Restate word for word the run of lines that begins at the one containing "Task: Select AMP Revisions in sidebar" and ends at the last line of the listing.

Record set:

◇ ◇ ◇ ◇

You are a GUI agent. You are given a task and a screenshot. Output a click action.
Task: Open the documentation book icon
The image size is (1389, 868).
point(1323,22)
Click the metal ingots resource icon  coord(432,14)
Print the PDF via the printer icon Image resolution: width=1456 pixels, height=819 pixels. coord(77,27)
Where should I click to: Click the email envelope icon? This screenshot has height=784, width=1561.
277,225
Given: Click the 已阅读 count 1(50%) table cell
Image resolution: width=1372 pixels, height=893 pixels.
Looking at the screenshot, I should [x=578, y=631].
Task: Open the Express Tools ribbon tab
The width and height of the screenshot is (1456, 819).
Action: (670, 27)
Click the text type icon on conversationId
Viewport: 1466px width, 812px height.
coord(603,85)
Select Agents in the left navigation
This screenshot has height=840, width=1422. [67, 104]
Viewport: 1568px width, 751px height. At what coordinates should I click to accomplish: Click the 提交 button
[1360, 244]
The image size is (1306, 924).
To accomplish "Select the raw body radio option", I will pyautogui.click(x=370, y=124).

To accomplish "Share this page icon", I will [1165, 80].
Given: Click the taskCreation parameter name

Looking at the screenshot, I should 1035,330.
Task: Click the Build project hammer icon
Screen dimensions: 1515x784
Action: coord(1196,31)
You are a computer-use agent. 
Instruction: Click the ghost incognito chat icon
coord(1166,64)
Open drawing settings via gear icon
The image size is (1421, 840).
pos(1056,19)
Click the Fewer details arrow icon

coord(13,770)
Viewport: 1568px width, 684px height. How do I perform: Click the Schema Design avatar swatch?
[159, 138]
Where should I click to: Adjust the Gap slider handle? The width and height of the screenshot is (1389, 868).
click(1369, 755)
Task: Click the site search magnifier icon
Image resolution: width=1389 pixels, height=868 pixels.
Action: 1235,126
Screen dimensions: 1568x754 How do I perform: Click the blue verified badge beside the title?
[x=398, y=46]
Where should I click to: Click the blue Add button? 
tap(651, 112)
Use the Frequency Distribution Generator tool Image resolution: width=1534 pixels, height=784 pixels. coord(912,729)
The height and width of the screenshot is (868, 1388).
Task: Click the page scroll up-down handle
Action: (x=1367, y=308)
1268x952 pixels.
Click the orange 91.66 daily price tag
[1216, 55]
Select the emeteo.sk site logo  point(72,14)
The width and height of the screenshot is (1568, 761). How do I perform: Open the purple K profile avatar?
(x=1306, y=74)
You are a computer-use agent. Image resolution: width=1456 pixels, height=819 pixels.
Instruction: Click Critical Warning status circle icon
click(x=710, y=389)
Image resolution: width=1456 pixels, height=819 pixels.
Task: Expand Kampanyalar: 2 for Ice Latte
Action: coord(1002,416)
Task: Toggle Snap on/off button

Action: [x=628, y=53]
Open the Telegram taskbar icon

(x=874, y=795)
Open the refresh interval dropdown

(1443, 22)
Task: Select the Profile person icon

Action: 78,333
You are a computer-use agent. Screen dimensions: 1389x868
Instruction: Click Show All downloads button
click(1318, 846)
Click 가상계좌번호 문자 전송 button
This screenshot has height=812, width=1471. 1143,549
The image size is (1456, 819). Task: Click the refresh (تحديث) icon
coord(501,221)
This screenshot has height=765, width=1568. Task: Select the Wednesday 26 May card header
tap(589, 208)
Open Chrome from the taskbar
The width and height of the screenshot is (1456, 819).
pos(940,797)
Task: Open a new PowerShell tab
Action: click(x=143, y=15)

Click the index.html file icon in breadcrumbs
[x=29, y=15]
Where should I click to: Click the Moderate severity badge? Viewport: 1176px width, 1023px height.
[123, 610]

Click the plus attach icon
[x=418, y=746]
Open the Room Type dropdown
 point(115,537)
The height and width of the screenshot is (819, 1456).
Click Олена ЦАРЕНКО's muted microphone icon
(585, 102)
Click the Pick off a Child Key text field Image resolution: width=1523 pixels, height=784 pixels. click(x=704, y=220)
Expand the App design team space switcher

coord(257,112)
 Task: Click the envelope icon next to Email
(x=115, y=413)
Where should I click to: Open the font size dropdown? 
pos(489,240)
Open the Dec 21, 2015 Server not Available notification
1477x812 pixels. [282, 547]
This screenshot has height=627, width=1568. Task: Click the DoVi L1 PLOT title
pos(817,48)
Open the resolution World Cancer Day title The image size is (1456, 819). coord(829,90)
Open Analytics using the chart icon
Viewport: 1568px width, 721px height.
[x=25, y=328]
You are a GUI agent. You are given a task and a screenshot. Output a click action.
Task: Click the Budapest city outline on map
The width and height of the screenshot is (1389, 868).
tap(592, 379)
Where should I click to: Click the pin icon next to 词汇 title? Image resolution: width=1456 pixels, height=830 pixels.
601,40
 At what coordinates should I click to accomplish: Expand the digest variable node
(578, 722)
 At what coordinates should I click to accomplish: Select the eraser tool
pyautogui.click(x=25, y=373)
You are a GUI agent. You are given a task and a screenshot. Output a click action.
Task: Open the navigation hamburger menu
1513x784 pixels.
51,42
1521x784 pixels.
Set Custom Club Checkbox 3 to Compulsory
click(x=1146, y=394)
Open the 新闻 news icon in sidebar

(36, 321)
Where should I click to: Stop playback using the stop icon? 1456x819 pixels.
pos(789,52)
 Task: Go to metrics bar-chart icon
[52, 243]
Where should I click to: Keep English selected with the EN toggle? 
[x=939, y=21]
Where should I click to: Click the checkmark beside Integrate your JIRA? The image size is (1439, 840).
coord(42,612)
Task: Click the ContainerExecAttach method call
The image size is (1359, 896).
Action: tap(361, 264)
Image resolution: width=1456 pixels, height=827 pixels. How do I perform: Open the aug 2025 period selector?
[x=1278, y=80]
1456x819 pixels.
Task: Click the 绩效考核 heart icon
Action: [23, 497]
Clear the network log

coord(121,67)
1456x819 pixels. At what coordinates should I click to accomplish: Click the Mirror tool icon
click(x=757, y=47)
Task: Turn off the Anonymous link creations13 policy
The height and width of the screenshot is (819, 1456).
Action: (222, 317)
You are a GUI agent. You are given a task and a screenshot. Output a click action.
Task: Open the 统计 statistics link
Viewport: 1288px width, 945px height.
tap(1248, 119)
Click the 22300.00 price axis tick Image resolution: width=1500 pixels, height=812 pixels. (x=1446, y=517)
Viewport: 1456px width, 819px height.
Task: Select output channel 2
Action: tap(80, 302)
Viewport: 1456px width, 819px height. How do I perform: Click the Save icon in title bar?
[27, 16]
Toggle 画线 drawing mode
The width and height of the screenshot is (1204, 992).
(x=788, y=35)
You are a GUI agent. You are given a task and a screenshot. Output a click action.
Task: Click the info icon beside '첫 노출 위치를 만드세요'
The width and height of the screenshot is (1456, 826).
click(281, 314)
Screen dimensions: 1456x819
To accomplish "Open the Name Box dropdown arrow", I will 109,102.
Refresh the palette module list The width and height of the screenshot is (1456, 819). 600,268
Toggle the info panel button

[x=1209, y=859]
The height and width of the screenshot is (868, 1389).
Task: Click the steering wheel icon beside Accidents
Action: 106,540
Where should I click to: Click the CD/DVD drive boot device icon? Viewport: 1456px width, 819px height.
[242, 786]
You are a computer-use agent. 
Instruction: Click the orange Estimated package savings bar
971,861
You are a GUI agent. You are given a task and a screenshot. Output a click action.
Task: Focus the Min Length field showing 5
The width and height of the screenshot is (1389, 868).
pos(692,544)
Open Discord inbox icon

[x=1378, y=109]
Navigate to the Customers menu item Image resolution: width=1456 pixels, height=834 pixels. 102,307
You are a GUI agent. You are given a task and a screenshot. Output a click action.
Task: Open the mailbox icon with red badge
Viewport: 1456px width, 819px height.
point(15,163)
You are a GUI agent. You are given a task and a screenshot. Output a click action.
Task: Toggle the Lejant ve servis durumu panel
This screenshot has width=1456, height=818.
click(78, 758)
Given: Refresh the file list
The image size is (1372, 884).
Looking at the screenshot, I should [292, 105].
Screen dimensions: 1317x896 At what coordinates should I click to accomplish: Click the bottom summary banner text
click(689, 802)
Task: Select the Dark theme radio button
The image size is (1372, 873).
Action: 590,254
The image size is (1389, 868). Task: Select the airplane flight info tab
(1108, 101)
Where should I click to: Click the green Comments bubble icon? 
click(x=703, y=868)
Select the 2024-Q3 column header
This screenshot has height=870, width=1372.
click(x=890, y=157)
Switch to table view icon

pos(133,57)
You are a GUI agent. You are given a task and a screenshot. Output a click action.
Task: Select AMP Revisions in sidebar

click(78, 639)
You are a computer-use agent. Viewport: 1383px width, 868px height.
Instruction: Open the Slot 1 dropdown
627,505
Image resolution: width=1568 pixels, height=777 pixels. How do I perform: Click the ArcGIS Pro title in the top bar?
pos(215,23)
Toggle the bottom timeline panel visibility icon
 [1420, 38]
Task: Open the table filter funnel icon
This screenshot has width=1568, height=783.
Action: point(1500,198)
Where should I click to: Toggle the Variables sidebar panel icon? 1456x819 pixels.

◇ ◇ ◇ ◇

Written solution:
Task: Select AMP Revisions in sidebar

click(78, 639)
You are a computer-use agent. Viewport: 1383px width, 868px height.
Instruction: Open the Slot 1 dropdown
627,505
Image resolution: width=1568 pixels, height=777 pixels. How do I perform: Click the ArcGIS Pro title in the top bar?
pos(215,23)
Toggle the bottom timeline panel visibility icon
 [1420, 38]
Task: Open the table filter funnel icon
This screenshot has width=1568, height=783.
Action: point(1500,198)
Where should I click to: Toggle the Variables sidebar panel icon? 1456x819 pixels.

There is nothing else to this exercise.